Reproduce every line of the material below word for word.

Dataset items
start
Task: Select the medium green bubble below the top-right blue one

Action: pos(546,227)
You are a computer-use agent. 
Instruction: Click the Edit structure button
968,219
end
→ The response:
Task: Select the medium green bubble below the top-right blue one

Action: pos(546,227)
You are a computer-use agent. 
Instruction: Click the Edit structure button
968,219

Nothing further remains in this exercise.